O disco, na verdade, começa a nascer algum tempo depois, quando o baixista se dá conta que o que ele queria fazer ia muito além daquele projeto — ou seja, de uma coletânea de canções feitas para outras pessoas, em contextos isolados. Ele queria começar um álbum do zero, que fosse mais fiel a suas reflexões como autor.
A ideia fermentou com a chegada da pandemia e o isolamento. Alberto marcou então uma data em outubro de 2020 no estúdio Rocinante, em Araras (região de Petrópolis, na Serra Fluminense), com o baterista Thomas Harres, o guitarrista Guilherme Lirio e o engenheiro de som (e responsável pelo estúdio) Pepê Monnerat. Encomendou as letras e fez as melodias conforme elas iam chegando.
“Entramos no estúdio com as músicas mais formatadas do que eu imaginava que ia ser quando tive a ideia lá atrás”, conta Alberto. “Acabou que o disco não ficou tão experimental quanto eu imaginava”. Porém, o resultado — um jazz pop provocador e surpreendente, polvilhado de um delicado experimentalismo — passa longe do convencional. O próprio canto de Alberto sinaliza isso. “Eu não sou cantor, mas eu tenho minha maneira de cantar. Usei recurso de dobras e coros, coloquei a voz como mais um instrumento, uma camada entre coisas outras que estão acontecendo”.
Depois das sessões no estúdio Rocinante, Alberto gravou em São Paulo, no estúdio Buena Familia, do engenheiro de som Duda Lima. Ali, teve a companhia do baterista Vitor Cabral e do guitarrista Guilherme Monteiro. Apenas uma das faixas, “Uma verdade bem contada”, foi gravada no Estúdio Marini, de Kassin, com Caio Oica na bateria, Danilo Andrade no Rhodes e nos synths, além do próprio Kassin na guitarra.
Por fim, foram convocados os sopros (Joana Queiroz, Marlon Sette, Diogo Gomes, Jorge Continentino), a percussão de Orlando Costa e os synths de Rodrigo Tavares. Além do baixo, no disco Alberto toca piano, teclados, synths, Rhodes, clavinete, Wurlitzer, percussão eletrônica e violão. Kassin assina a mixagem sozinho de oito faixas. Em Milky Way, Go get your fix, False idol e Uma verdade bem contada, ele divide a mixagem com Mario Caldato.
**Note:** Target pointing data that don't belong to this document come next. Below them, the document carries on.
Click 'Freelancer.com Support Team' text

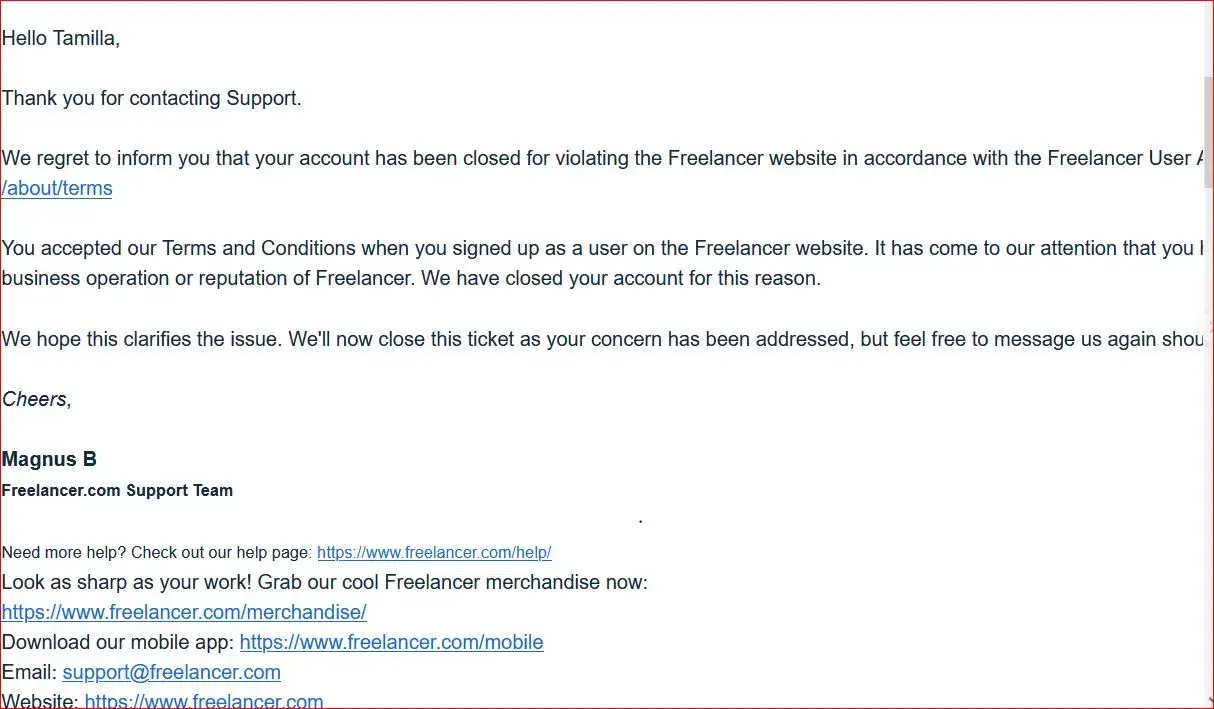pos(117,490)
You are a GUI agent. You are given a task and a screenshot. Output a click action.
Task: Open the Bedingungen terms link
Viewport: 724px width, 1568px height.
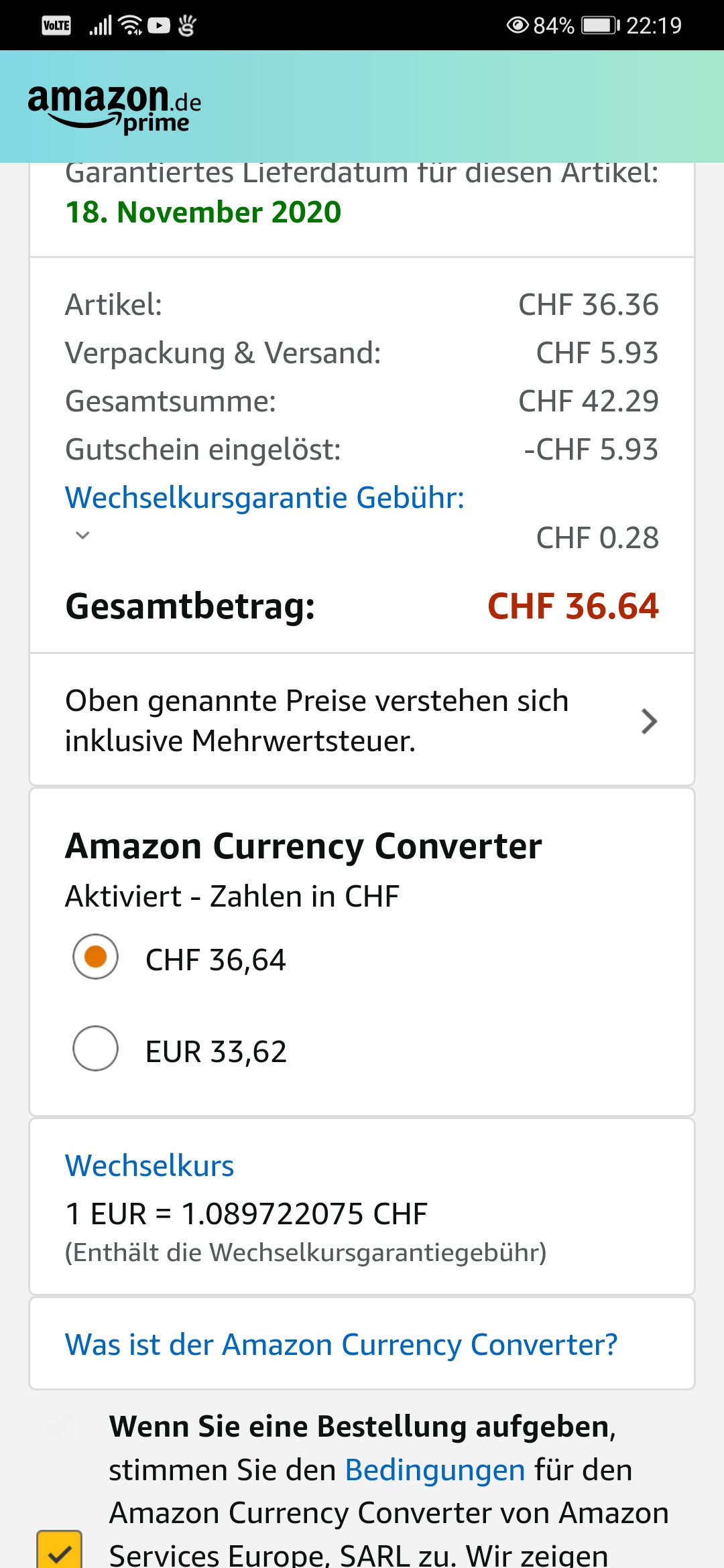[x=434, y=1470]
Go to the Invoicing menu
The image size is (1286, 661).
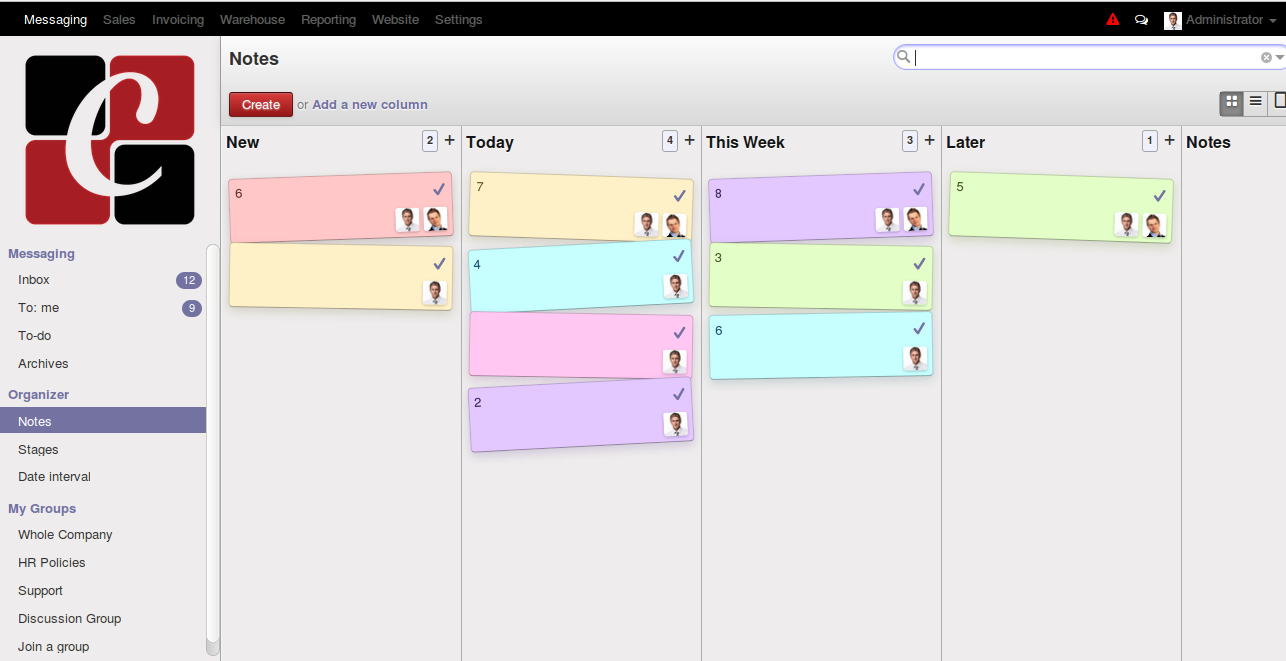[x=178, y=20]
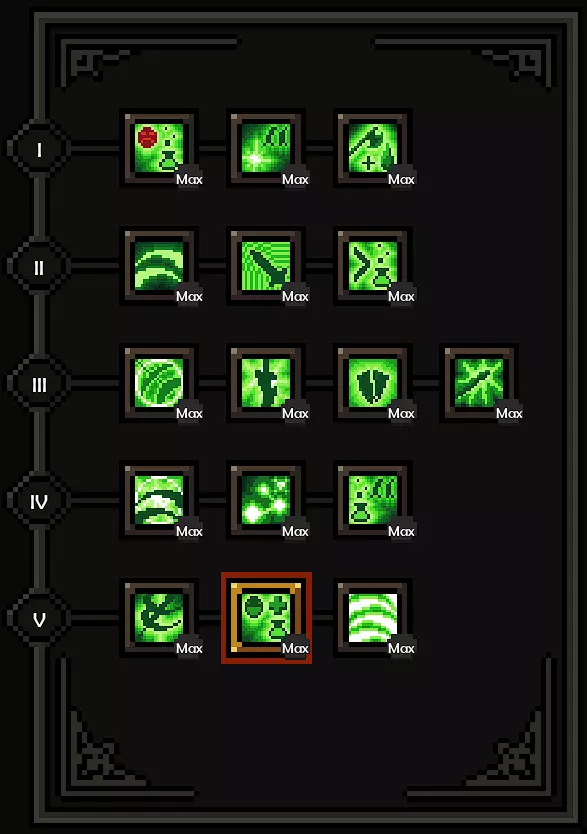Select the curled vine skill in tier V
587x834 pixels.
pyautogui.click(x=159, y=618)
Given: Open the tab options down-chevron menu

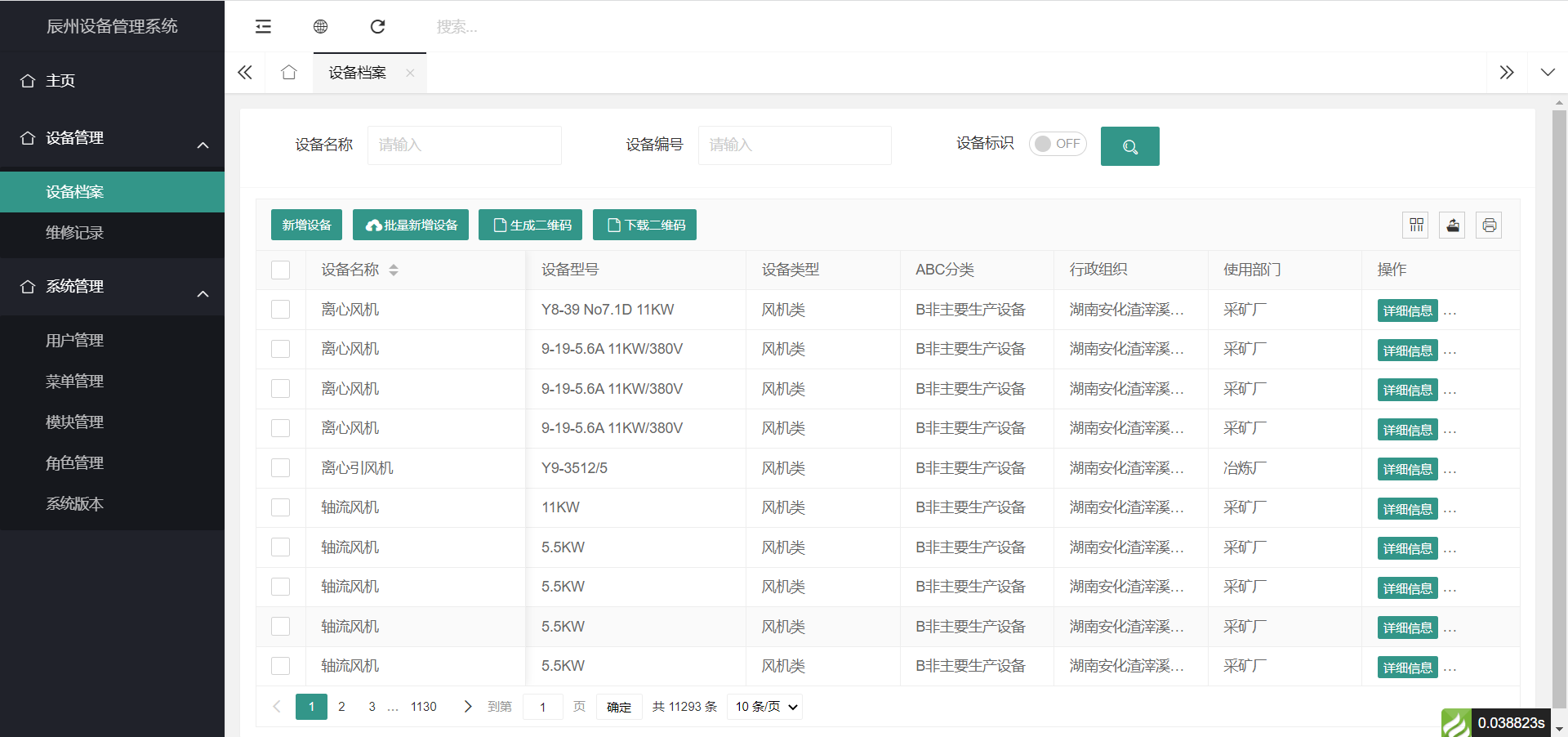Looking at the screenshot, I should tap(1547, 73).
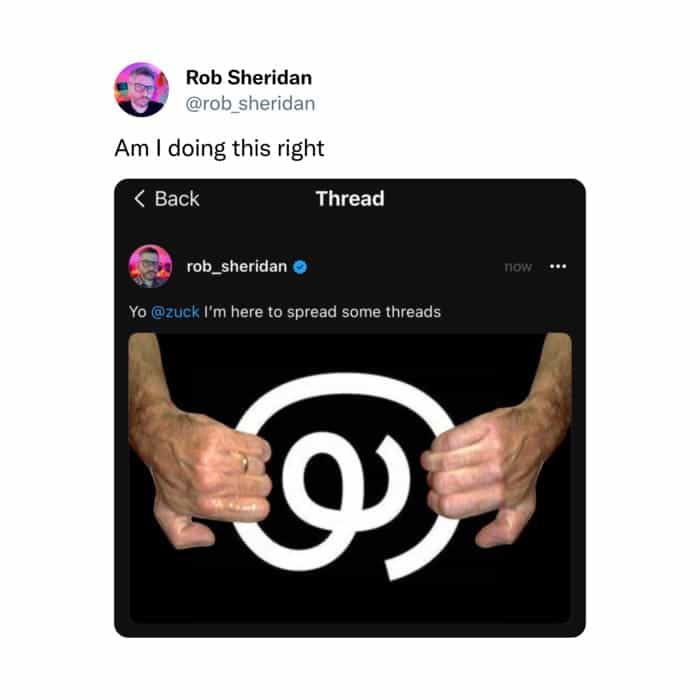This screenshot has width=700, height=700.
Task: Open the embedded Threads screenshot image
Action: click(350, 478)
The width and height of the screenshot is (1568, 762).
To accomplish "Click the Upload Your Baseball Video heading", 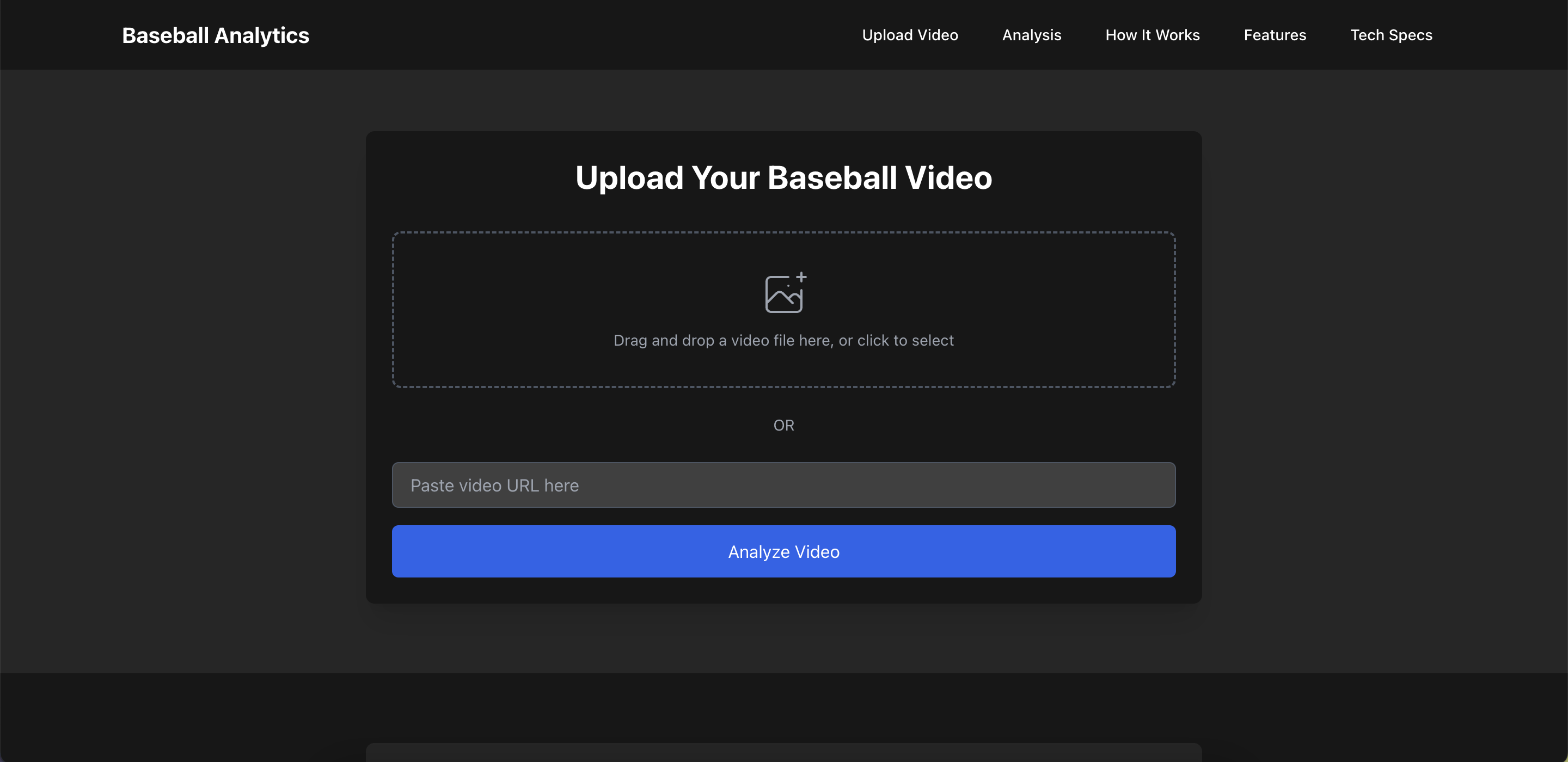I will (x=783, y=178).
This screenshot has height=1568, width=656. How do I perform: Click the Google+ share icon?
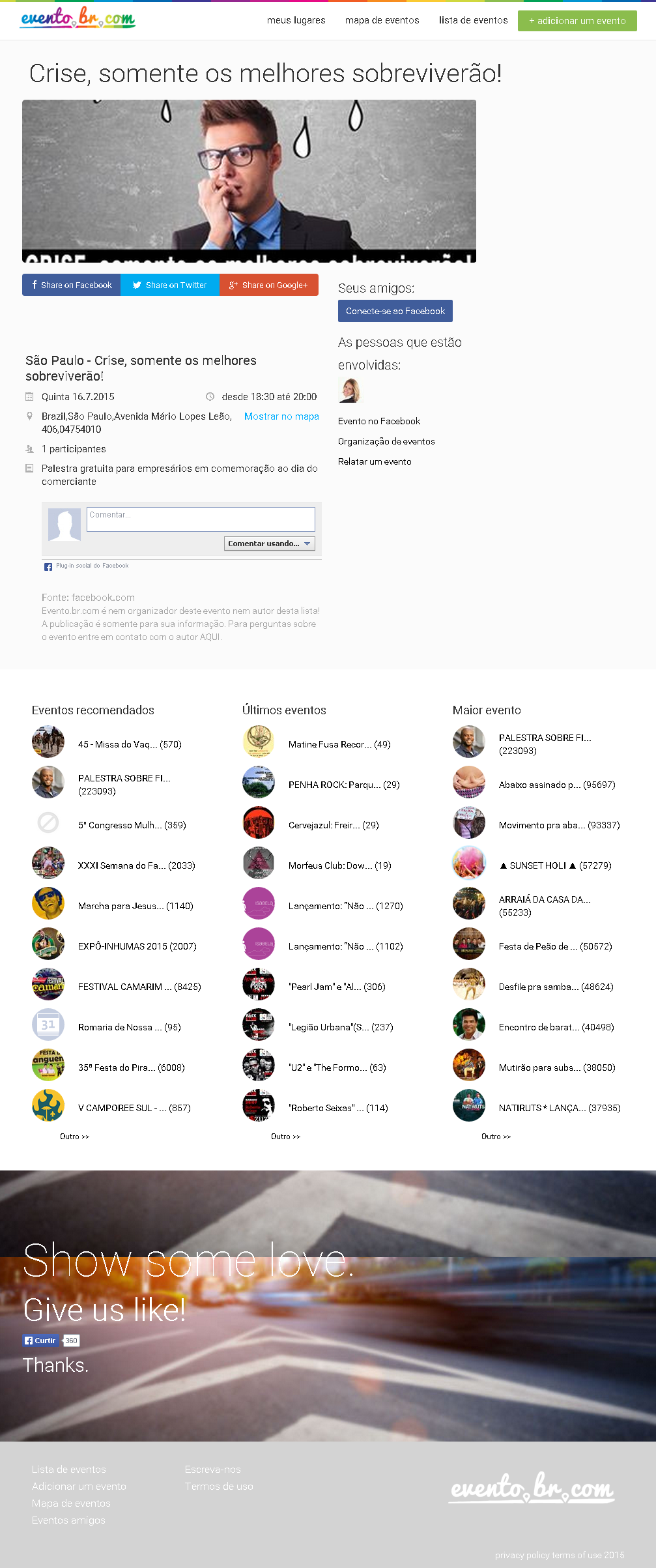coord(233,285)
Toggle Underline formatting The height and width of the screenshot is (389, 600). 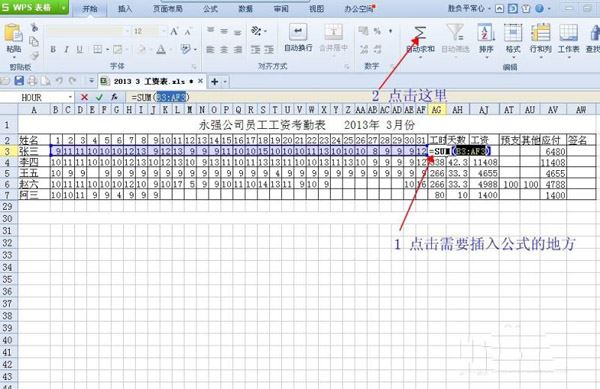coord(80,49)
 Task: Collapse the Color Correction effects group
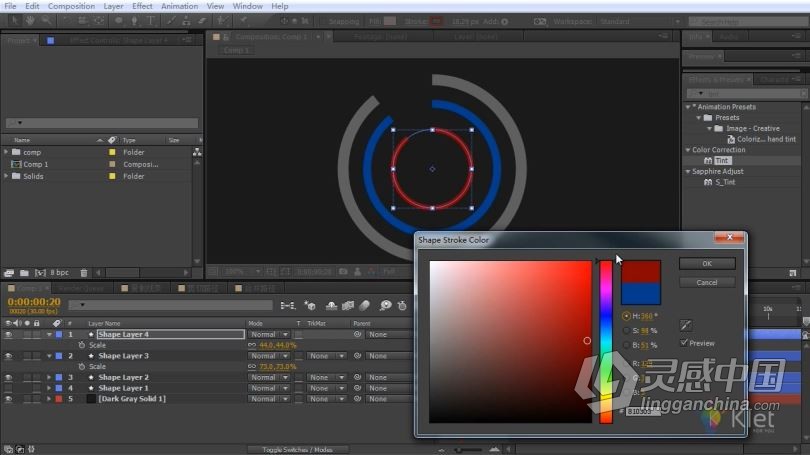point(688,150)
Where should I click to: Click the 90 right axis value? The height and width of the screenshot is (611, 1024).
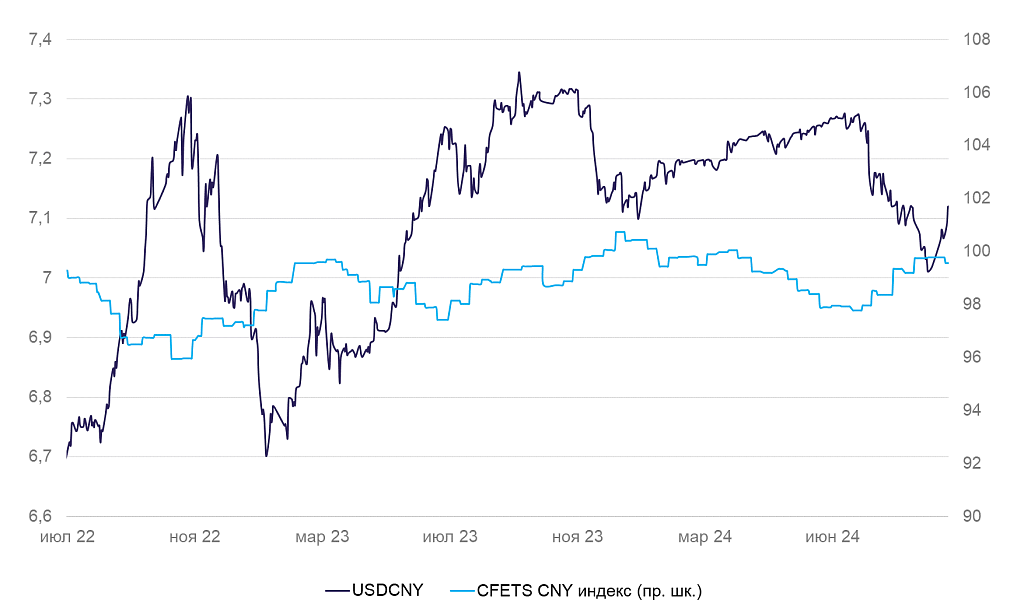tap(972, 516)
A sonoridade resultante guarda uma sedução contida, de luz sutil, como explica o artista. “Meu primeiro disco, Ao som dos planetas, tinha uma coisa de beleza, de alegria, solar. Ultraleve, o segundo, também tem uma suavidade. Agora eu tentei dar um verniz um pouquinho mais escuro. Amadurecer pra esse caminho também. As músicas não são tristes, mas estão num tempo um pouquinho mais nublado, cinzento”. Um clima que valoriza ainda mais a luz que se deixa entrever nas canções, nos arranjos, em Alberto, enfim.